Cyclosporine is given as a 25 or 100 mg capsule and may cause nephrotoxicity, neurotoxicity, high blood pressure, excessive hair growth, and gout.
Patients taking these drugs should inform their providers of all their medications to avoid interactions. Additionally, the University of Michigan Medical Center advises that patients taking this medication avoid consuming grapefruit as it alters drug levels in the blood.
Antiproliferative Agents and mTOR Inhibitors
Antiproliferative agents may include mycophenolate mofetil, mycophenolate sodium, and azathioprine. Antiproliferative agents stop the replication of immune cells, reducing the number of cells able to attack the new organ.
Based on the brand, mycophenolate is also prescribed twice daily, varying from 180 to 500 mg. These medications can cause low blood cell and platelet count, diarrhea, cramps, nausea, and vomiting.
The most common mTOR inhibitor used as an antirejection mediation is sirolimus.
Steroids
Finally, the most common steroid is prednisone. Immediately following transplant, prednisone is prescribed twice each day in one of the following dosages: 1, 2.5, 5, 10, 20, or 50 mg. Once a patient is discharged after a transplant, this dosage is decreased and tapered. Side effects of prednisone include the following:
- facial, hand, or feet swelling
- appetite and weight changes
- stomach problems
- acne
- mood swings
- water retention
- diabetes
- high blood pressure or cholesterol
- insomnia
- muscle fatigue
It is strongly encouraged that this medication is taken alongside food.
According to Kaiser Permanente, steroids “reduce inflammation and prevent rejection of the organ. For the first few days after your transplant, you'll likely have a high dose. Then the dosage is slowly reduced to the lowest dose that helps prevent rejection. Taking steroid medicine for just a few days may cause short-term side effects. These include high blood pressure, weight gain, sleep problems, and anxiety.

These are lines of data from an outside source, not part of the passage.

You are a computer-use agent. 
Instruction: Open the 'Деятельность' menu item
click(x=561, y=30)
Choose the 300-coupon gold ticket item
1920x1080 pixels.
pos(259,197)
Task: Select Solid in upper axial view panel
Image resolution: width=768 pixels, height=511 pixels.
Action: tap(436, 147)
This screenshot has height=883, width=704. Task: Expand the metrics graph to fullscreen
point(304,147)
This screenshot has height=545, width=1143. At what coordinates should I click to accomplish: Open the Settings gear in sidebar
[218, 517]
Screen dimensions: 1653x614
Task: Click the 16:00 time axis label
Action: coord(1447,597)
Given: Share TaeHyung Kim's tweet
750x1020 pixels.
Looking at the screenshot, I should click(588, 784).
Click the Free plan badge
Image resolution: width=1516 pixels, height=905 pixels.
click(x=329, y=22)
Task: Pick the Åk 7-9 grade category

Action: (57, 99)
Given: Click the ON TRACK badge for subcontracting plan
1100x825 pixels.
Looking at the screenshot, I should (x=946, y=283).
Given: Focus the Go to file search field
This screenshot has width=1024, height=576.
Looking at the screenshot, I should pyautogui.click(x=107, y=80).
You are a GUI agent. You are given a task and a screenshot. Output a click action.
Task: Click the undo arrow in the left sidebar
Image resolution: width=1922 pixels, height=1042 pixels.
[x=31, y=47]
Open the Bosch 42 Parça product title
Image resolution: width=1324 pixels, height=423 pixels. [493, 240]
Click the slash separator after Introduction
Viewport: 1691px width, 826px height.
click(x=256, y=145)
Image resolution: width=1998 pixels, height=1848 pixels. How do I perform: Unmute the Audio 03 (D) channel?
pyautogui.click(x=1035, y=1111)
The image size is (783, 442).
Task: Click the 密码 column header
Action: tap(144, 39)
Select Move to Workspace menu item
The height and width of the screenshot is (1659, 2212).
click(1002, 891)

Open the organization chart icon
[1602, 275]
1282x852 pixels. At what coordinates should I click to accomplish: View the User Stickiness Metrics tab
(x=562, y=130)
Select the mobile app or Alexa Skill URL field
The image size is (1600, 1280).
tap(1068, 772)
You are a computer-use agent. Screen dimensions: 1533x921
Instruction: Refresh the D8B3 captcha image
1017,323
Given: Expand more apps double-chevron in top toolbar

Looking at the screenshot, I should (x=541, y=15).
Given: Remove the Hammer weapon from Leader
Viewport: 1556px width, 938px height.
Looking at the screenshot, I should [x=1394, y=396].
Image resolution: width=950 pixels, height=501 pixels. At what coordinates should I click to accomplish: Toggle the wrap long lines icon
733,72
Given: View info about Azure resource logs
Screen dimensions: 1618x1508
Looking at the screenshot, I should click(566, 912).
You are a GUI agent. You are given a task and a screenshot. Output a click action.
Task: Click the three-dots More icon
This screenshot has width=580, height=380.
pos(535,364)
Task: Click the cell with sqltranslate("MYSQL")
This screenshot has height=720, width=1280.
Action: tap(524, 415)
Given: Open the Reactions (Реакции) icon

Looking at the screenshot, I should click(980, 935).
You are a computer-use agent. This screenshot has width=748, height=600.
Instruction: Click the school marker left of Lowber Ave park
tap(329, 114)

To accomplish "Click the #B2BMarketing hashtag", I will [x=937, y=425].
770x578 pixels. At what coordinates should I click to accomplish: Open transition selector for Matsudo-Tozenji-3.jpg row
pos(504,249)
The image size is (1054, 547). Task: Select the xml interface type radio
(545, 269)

High doses can sometimes cause more severe side effects, such as extreme agitation, paranoia, psychosis, and hallucinations.”
An Overview of Side Effects
Below is a graphic from the University of Michigan Medical Center summarizing the side effects of common antirejection medications.
Despite the listed side effects, not everyone will experience all or any of the side effects of these medications.
Cost of Medications
According to a 2016 publication in Current Transplant Reports, the average transplant cost at the time ranged from $260,000 to $1.2 million.
Researchers in the publication state that “long-term oral maintenance immunosuppression and other prescription medications can cost patients upward of $2,500.00 per month depending on various factors including the number of prescription medications, insurance coverage, with the average annual cost of medications in the United States reported between $10,000 and $14,000 per patient.”
While the costs are reduced after one year, there is still a financial burden on patients and the healthcare system. UVA Health highlights multiple organizations that assist in funding transplants, including the National Foundation for Transplants.
Below is a graphic from Current Transplant Reports outlining the average costs of common antirejection drugs.
There are many proven benefits associated with antirejection drugs. These immunosuppressive medications serve many roles beyond their position in transplant care. Providers who work directly with patients receiving these medications should make themselves aware of the potential side effects and the proper dosing regimen.
Additionally, patients struggling with the costs of antirejection medicines should inform their healthcare provider and seek assistance from one of the available programs. Medication adherence is essential to a successful transplant. Stakeholders, including patients, payers, providers, hospitals, and more, should remain invested in the affordable and accessible distribution of these medications to those who need them.